Dünyada böyle bir hareketin ancak küçülen köyde herkesi n birbirine benzemesiyle olur.
Bu gün batılılar ulaştıkları güçleri nedeniyle, fakir ülkeler nezdinde he şeyi yapıp etmeye muktedir olduklarından, kendilerine benzemek istemeyenleri bir şekilde ya sistemin dışına atıyorlar. Ya da onları görmezden gelip yok ediyorlar. Çünkü bu işleri yapmak için artık onlara yol yordam da önemli değil, güç dengeyi bozduğundan bazen demokrasi, bazen insan hakları deyip demokratik yollardan bazen de bin bir bahaneyle zorla girip istila ederek yönetimi değiştirip halkı dönüştürüp değiştirmeye çalışıyorlar. Olmadı, ezip yok ediyorlar.
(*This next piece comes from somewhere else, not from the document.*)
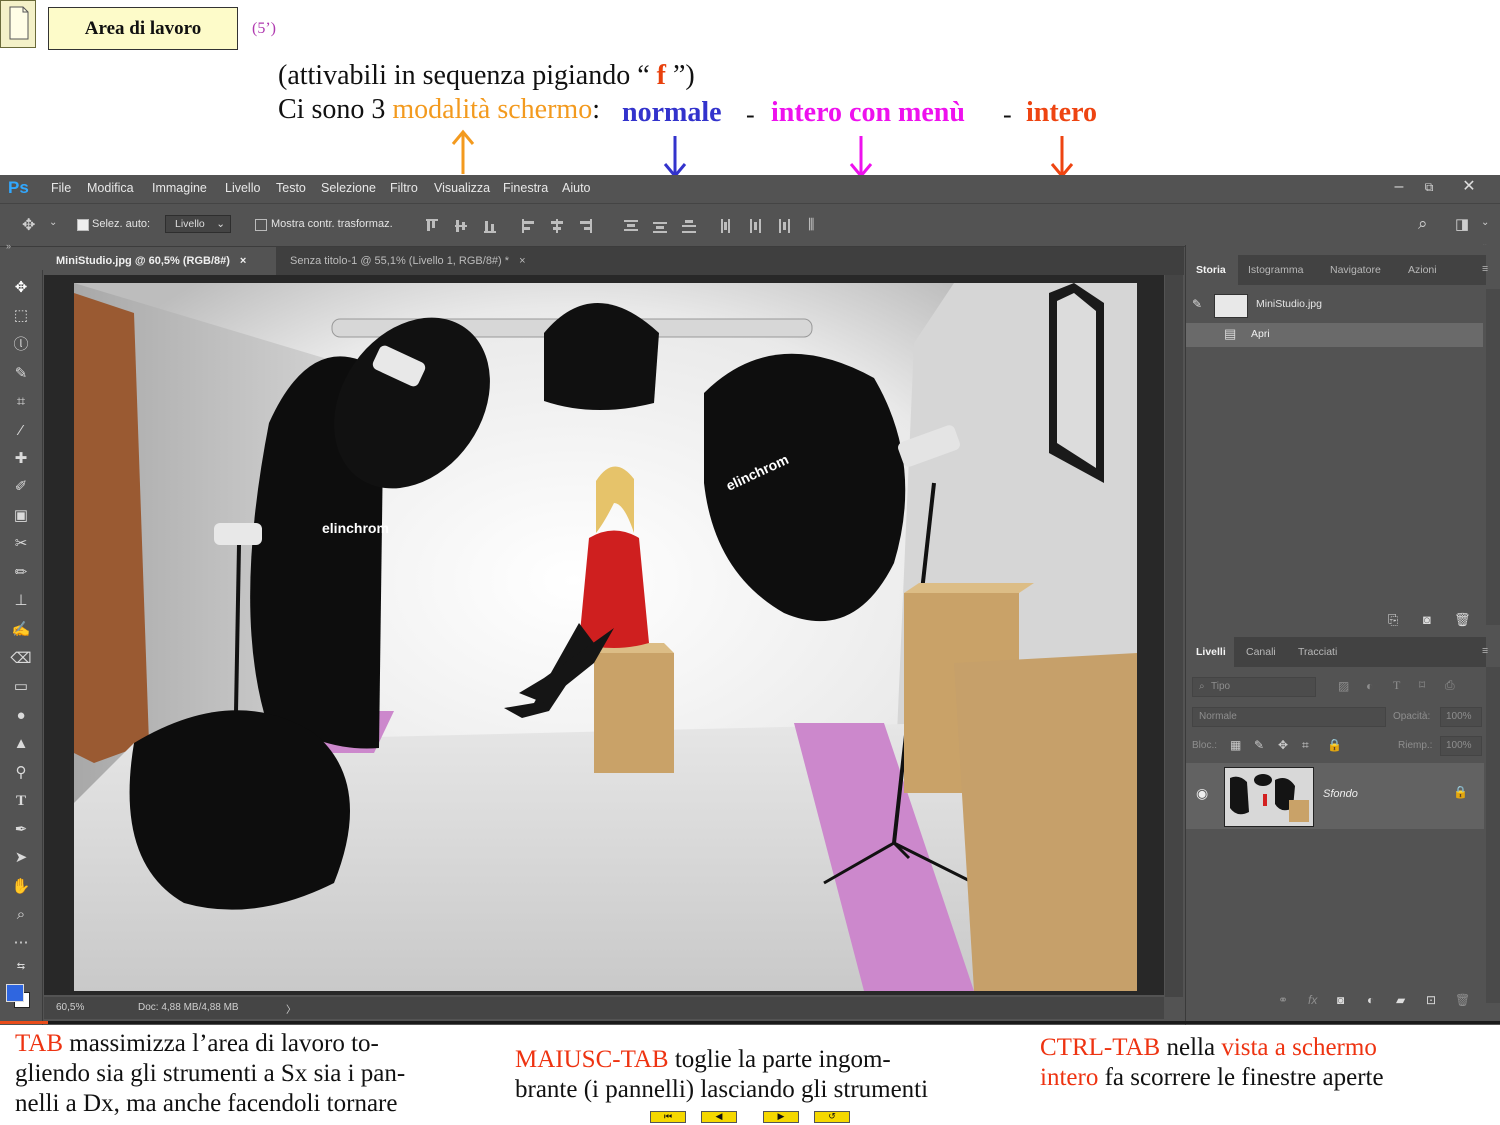 This screenshot has width=1500, height=1125. Describe the element at coordinates (348, 188) in the screenshot. I see `menu-selezione: Selezione` at that location.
Demokrasi ile insan hakları getiriyoruz dedikleri ülkeleri dönüştürüp değiştiremediklerinin de ekonomilerini alt üst edip çökerterek sonunda yine kendilerine muhtaç dip bir süreliğine kendi kendilerini yiyip bitirmeleri için geri çekiliyorlar. Ortalık yatışınca da kırıp döktükleri yada kırılıp dökülen yerleri yeniden yapmak için kredi açıp tekrar yapıp ederek para kazanıyorlar.
Ama her seferinde çok para kazanıp her türlü rahata kavuşmuş olsalar da insanlıktan uzaklaştıkları için huzur bulup mutlu olamıyorlar. Çünkü her gecen gün küçülen dünya devleşip büyüyen insanlar onları ürkütüp korkutuyor.
Her ne kadar güçlü olsalar da yine de korku dağlara yüktür. Onun için huzur bulup mutlu yaşayamıyorlar.
Her ne kadar demokrasiyi öğrenip geliştirerek insan hak ve hukukuna önem verip kendi içlerinde daha demokrat yaşayıp, özgürlüğü geliştirerek insanları fazlasıyla motife edip güzel yaşatarak üretimi kat be kat artırıp daha çok güce ve zenginliğe ulaşmış olsalar da, istedikleri gibi dünyayı dönüştürüp değiştiremedikleri için sürekli saldırgan bir şekilde yaşıyorlar.
Bu şekilde kendi içlerinde hallettikleri birçok sorunu küçülen dünya da halledemedikleri için huzursuzlar. Çünkü bütün dünyanın gözleri onların üzerinde, onların zenginliğinde, onların özgür ve güzel yaşamlarında, onlarda bunu çok iyi bildikleri için ya süreç devam edecek. Ya da bütün dünyayı evirip çevirip kendilerine benzeterek rahat edecekler. Yoksa her gecen gün artarak batı nüfusu hem azalıyor, hem de yaşlanıyor. Rahat edip daha güzel yaşamak için dönüştürüp değiştirerek kendilerine benzetecekleri ülkelerin insanlarına daha çok muhtaç hale geliyorlar.
Onun için bu gün Müslümanları dönüştürüp değiştirerek kendilerine benzetmek istiyorlar. Onu için de her yolu deneyip direnenleri yok ediyorlar. Çünkü onların gayesi küçülen köyde rahat etmektir.
Bizler nasıl ki yaşadığımız şehirlerden tatil için köylerimize gittiğimizde kendimizi çok rahat hissedip dinlenip geliyorsak, onlarda bütün dünyayı öyle istiyorlar.
Yani dünyadaki herkes onlara benzeyip onlar gibi yaşasın. Dünya küçülsün, insan büyüsün istiyorlar.
Peki; Bu gün, insanlık bunun neresinde?